══ DATASET CONTENT ══
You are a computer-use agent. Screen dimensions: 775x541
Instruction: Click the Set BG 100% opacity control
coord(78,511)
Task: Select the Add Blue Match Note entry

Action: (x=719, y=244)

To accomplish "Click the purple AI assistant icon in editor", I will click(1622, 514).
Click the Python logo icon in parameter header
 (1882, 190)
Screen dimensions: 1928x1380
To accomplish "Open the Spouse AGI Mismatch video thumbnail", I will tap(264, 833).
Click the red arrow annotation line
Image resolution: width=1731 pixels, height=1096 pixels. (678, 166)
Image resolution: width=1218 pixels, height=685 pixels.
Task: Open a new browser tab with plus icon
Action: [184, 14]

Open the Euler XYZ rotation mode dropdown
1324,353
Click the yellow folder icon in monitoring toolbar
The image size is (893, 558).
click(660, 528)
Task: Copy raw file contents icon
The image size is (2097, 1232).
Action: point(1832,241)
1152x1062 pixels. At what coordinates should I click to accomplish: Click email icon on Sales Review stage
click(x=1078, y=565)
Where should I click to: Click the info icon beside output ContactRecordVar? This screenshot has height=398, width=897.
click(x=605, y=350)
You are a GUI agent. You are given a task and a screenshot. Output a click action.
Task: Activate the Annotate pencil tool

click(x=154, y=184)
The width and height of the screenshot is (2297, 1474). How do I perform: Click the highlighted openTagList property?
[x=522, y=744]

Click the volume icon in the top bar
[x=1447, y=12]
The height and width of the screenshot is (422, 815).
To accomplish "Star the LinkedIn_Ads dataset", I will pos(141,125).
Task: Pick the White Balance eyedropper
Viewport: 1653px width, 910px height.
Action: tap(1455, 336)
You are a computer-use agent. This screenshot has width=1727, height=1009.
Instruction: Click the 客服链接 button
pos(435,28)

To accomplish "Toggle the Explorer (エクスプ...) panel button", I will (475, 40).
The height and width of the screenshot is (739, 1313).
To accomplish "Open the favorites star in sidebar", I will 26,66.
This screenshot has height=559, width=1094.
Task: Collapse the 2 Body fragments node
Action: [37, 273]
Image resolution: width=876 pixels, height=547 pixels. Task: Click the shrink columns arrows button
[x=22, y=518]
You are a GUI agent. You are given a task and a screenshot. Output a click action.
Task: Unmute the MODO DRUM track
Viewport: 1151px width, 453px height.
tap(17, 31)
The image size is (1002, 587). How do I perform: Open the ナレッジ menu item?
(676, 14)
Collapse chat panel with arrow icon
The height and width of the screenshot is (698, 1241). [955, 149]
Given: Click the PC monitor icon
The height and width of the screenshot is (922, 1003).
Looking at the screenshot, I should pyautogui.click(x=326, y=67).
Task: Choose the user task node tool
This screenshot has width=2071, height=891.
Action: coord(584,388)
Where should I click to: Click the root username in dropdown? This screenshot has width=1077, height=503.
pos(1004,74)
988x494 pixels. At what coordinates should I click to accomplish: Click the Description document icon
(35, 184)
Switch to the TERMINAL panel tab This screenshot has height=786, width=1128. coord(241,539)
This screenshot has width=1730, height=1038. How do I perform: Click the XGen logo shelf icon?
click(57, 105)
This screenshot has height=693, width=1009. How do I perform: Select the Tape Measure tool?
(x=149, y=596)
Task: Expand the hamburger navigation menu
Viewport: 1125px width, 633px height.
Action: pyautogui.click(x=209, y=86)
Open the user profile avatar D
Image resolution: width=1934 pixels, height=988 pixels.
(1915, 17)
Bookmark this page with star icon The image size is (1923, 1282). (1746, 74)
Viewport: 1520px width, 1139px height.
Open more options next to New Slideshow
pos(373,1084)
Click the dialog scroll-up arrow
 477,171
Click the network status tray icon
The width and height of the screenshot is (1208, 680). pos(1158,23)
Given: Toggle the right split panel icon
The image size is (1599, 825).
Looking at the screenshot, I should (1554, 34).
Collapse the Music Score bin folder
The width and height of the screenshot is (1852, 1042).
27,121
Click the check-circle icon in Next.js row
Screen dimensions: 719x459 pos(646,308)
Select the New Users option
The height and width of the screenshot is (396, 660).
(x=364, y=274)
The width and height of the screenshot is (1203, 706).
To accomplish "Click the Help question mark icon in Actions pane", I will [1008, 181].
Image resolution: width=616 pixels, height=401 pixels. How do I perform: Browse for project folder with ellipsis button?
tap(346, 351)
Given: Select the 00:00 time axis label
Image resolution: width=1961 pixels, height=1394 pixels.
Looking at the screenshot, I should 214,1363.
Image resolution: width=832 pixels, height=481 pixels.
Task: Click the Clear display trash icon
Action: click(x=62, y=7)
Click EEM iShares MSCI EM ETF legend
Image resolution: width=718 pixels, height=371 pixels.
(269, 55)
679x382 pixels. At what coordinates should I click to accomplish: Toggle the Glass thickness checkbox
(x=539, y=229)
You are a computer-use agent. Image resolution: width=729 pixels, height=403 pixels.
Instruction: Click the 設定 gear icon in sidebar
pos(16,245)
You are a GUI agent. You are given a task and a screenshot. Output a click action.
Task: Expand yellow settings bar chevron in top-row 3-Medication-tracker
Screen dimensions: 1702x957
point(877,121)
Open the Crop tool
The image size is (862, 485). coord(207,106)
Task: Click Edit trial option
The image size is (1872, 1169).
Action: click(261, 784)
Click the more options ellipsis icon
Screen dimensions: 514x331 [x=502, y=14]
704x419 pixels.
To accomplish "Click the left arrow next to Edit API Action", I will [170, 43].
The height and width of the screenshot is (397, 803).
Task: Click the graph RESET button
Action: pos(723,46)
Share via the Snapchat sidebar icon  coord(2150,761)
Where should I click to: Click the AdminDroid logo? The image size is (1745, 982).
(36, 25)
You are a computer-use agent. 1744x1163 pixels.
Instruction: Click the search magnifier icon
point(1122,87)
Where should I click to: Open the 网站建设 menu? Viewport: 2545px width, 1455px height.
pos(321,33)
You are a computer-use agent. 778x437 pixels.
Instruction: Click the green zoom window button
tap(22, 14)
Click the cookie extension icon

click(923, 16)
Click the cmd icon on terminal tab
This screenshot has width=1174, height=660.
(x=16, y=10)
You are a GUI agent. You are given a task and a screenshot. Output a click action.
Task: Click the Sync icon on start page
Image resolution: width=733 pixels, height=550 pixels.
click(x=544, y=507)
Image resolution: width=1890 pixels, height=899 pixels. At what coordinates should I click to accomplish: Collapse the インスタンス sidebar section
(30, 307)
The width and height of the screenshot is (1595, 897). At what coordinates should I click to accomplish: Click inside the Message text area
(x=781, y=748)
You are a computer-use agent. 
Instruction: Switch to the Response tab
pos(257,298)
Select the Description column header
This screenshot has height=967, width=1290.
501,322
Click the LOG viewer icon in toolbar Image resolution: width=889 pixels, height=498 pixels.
═══
**PROBLEM REQUIREMENTS**
Up to and including the line with "Screen dimensions: 1928x1380", repeat the entries exactly, beginning at their first line.

**YOUR RESPONSE**
You are a computer-use agent. Screen dimensions: 775x541
Instruction: Click the Set BG 100% opacity control
coord(78,511)
Task: Select the Add Blue Match Note entry

Action: (x=719, y=244)

To accomplish "Click the purple AI assistant icon in editor", I will click(1622, 514).
Click the Python logo icon in parameter header
 (1882, 190)
Screen dimensions: 1928x1380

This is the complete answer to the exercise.